■ **What you should do**
Filter these entries down to the lines that hold the word "конфиденциальности", and show each of them.

■ **Source records**
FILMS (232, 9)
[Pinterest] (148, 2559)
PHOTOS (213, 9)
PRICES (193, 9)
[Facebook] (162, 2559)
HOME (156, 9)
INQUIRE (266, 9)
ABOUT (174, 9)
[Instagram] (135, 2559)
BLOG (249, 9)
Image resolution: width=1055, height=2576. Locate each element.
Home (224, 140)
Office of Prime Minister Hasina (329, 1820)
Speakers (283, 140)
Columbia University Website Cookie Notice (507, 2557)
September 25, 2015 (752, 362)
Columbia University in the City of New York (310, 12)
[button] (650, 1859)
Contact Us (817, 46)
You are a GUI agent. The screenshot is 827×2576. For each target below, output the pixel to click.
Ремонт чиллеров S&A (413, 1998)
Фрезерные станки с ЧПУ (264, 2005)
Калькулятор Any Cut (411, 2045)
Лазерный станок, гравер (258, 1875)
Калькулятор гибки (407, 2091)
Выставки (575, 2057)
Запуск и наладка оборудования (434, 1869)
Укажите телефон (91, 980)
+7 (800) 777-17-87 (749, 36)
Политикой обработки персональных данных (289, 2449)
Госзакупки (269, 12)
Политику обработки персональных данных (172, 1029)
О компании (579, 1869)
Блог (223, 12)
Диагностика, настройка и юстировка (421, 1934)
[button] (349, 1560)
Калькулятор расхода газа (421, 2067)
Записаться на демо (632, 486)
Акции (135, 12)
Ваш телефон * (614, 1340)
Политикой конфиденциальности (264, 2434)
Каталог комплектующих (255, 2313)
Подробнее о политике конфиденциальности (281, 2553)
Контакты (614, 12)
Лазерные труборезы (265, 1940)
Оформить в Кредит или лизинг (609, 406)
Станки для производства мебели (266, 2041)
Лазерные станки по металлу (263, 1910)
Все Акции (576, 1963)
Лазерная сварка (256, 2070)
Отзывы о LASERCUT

■ **Result below**
Политикой конфиденциальности (264, 2434)
Подробнее о политике конфиденциальности (281, 2553)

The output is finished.